I agree that some advice is ubiquitously accepted by competent writers, in the sense that most competent writers endorse it. (I assume “universally” is intended as hyperbole.) Also agreed that some advice is ubiquitously accepted, in the sense that most competent writers act according to its dictates. I’d be surprised if the intersection of the two sets were a sizable fraction of either set, or if either set (let alone their intersection) were a sizable fraction of the advice any given writer either endorses or follows.
I wonder, then, what you think does help writers get better. I assume that practice is a big part of it; if you agree, the next question is what constitutes practice. Isn’t practice a cycle of writing and revising according to principles (“advice”). I guess it’s possible that some particularly gifted writers bypass rules and even guidelines, and instead, write entirely by ear. Is that your theory?

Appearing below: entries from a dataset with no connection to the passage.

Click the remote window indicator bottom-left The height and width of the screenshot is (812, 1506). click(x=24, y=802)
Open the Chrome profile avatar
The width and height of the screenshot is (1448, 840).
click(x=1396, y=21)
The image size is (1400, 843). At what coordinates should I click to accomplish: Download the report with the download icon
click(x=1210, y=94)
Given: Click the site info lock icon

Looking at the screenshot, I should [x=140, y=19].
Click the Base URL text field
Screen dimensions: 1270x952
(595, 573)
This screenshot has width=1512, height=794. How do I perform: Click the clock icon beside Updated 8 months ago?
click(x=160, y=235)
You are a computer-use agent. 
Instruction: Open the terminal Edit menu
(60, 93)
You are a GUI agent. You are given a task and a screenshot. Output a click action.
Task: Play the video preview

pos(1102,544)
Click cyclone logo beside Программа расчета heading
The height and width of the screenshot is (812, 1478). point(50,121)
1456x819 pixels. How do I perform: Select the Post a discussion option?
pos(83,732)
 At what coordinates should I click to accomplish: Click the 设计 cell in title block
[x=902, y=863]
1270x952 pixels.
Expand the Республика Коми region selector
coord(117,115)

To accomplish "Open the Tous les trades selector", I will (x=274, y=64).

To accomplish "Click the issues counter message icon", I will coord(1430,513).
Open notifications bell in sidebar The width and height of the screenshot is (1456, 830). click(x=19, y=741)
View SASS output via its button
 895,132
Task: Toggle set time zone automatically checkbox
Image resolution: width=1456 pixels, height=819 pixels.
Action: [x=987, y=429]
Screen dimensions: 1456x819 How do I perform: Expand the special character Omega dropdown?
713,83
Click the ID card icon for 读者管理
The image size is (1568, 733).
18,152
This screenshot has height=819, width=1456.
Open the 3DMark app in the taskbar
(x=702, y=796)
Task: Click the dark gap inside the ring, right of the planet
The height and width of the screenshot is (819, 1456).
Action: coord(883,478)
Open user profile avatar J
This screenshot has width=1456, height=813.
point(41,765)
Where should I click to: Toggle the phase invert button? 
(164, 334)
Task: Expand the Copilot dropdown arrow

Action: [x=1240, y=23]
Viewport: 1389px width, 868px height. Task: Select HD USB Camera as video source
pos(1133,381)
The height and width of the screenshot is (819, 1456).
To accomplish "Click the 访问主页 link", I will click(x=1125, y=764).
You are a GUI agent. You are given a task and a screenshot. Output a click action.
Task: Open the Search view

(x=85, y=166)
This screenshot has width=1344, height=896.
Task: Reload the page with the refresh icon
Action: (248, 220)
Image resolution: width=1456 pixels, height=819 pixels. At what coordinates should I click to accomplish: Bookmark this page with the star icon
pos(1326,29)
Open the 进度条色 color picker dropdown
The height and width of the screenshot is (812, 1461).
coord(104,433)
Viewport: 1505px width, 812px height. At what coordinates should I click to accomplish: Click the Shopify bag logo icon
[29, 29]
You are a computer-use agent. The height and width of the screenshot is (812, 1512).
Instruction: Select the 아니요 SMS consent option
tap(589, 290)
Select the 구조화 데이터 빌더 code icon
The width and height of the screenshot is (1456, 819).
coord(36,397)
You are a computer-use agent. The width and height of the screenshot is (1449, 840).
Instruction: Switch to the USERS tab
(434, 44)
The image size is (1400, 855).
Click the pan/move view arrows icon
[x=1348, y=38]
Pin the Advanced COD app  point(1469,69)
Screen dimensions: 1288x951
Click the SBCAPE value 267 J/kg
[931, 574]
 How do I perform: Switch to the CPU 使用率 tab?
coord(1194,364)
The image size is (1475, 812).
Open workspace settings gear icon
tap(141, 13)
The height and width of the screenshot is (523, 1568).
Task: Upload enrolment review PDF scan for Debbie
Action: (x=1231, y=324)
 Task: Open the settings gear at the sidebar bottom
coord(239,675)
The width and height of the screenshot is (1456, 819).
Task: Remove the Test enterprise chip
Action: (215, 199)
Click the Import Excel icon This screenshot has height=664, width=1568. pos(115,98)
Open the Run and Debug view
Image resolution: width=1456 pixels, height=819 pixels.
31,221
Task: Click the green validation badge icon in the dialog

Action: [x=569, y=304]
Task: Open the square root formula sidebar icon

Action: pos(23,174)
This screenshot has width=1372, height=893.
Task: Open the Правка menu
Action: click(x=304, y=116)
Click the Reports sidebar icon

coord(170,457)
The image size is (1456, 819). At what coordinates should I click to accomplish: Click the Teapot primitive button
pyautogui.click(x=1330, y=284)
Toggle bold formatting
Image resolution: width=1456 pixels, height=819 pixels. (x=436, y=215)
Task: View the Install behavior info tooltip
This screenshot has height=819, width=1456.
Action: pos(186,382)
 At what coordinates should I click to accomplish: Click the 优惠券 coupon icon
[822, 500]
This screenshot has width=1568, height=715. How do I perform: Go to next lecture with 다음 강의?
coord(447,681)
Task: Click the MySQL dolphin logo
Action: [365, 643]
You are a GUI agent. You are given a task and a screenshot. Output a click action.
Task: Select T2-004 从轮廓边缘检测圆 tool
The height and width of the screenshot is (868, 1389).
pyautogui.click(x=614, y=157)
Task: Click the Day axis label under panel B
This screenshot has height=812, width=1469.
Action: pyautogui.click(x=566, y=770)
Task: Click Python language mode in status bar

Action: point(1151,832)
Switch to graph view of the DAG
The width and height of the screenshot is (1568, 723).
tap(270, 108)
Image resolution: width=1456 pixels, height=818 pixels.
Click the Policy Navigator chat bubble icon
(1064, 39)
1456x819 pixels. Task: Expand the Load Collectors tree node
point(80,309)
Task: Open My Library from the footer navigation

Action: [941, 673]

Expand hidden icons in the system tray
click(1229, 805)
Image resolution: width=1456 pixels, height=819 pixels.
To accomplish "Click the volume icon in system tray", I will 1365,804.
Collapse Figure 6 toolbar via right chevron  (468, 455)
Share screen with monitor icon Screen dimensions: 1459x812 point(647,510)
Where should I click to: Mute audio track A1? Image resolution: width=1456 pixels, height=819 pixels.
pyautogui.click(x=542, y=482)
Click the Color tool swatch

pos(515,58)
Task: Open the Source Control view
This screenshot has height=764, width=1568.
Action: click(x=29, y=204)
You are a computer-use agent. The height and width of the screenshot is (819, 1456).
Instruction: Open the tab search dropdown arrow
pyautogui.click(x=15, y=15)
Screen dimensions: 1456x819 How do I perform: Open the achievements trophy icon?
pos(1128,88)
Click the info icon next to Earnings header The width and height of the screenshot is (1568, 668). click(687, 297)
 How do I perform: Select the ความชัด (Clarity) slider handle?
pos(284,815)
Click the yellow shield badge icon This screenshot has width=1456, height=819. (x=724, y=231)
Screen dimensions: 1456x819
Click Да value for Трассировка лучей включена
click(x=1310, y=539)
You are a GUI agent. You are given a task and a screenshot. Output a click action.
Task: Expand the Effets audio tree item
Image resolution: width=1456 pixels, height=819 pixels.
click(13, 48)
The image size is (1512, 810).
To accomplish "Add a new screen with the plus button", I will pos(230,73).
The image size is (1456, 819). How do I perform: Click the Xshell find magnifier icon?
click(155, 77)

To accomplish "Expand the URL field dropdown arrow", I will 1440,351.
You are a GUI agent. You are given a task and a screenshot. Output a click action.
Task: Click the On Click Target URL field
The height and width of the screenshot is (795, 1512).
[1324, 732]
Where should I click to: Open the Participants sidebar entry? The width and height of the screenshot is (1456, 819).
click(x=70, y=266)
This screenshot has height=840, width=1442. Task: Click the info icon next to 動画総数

If you actually mean to be saying that “advice” refers to all principles that guide practice, whether they are articulable or not, then we disagree about what “advice” refers to, but we might not disagree about what distinguishes good writers from mediocre ones… I’m not sure. (If you want to pursue that question, I recommend we back up, taboo “advice”, and start again.)
If that was not your intent, and we agree that advice is necessarily articulable, then: yes, I think something similar to that.
More precisely, I expect that good writers get good at writing by writing, and by experiencing the good and bad writing of others, and by developing related skills (for example, observation, thinking clearly, having something to say, an awareness of markets, the discipline of writing regularly, etc.). I expect that explicitly articulable principles and guidelines (“advice”) can be helpful in guiding that process, but it doesn’t follow that someone who has gotten good at those skills necessarily has access to better advice, or is necessarily capable of telling the difference between good and bad advice.
I expect that the vast majority of what good writers have that mediocre writers lack is implicit knowledge they cannot explicitly articulate, and that the vast majority of explicitly articulable knowledge that good writers have is not what sets them apart from mediocre writers.
Let me try to be more concrete. Competent writers, generally, know that they should avoid using two words when one will do—to take one of the most basic writing tips. They can also articulate this knowledge—although it’s far from self-executing, begging the question, after all, of when one word, in fact, “will do.” That knowledge is mostly implicit.
Yet, it’s impossible, or nearly so, to write competently without being able to articulate this rule, which doesn’t emerge spontaneously from comparing good and bad writing, but rather helps define what makes writing good. Conciseness as a goal is part of understanding writing’s function. Some writers might figure it out for themselves, but however they get it, they’re going to have to get it in an articulate form. Prolixity is inherently pleasurable, so lean writing demands discipline. And the enforcement of discipline is the role of the conscious, articulate mind.
You are indeed being perfectly concrete, which is very helpful; thank you.
I disagree with most of what you say here.
IMO, being able to recite “avoid using two words when one will do” and similar catchphrases is neither a necessary nor a sufficient condition for writing competently (still less for writing well), and being able to write competently does not entail being able to recite such catchphrases.